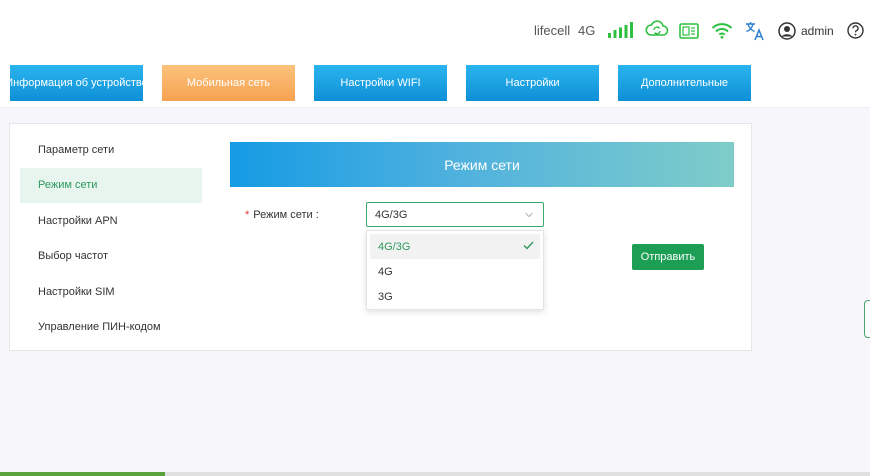 This screenshot has height=476, width=870. I want to click on required-mark: *, so click(248, 215).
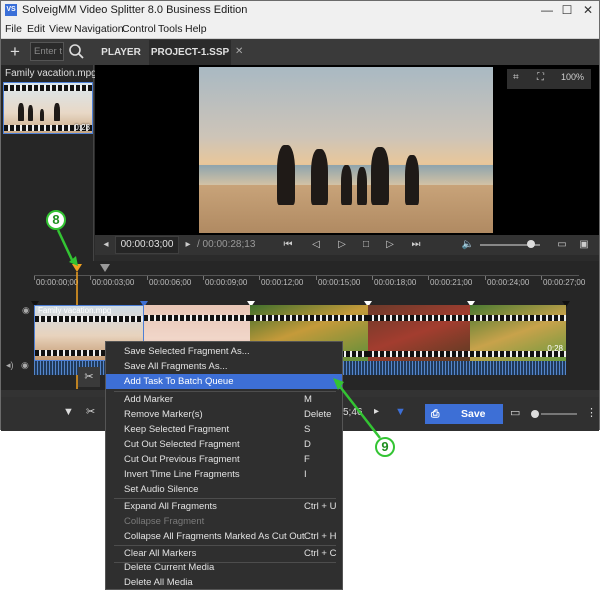  Describe the element at coordinates (56, 220) in the screenshot. I see `callout-badge-8: 8` at that location.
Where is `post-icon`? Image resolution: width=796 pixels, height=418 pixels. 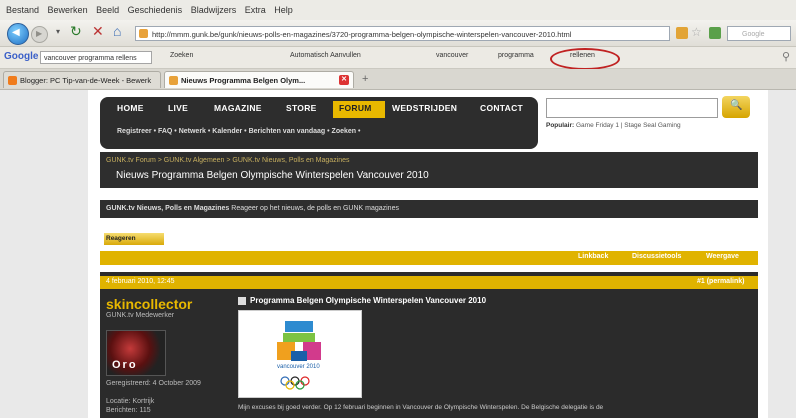 post-icon is located at coordinates (242, 301).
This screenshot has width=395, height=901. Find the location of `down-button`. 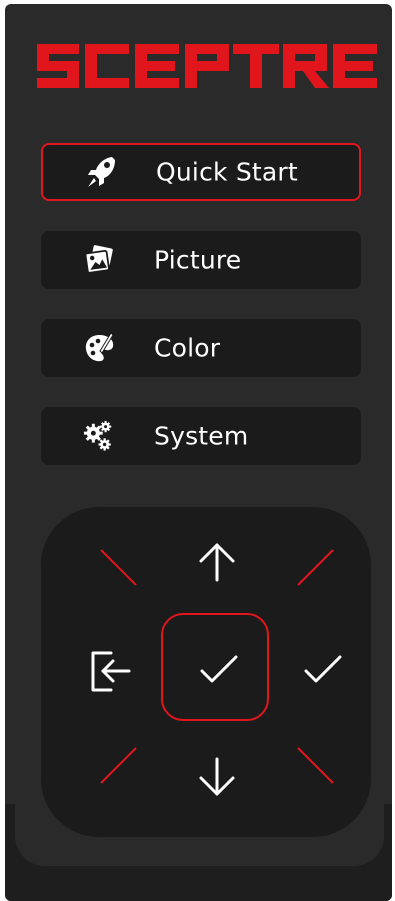

down-button is located at coordinates (217, 778).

++++++

:: Brief ::
Lay out the part of the material that opens with the line containing "This screenshot has width=395, height=901." and runs through the end of the material as a JSON list of strings, with one string per line. Skip blank lines and leave the pictures out.

:: Written answer ::
[
  "This screenshot has width=395, height=901. Find the location of `down-button`. ",
  "down-button is located at coordinates (217, 778)."
]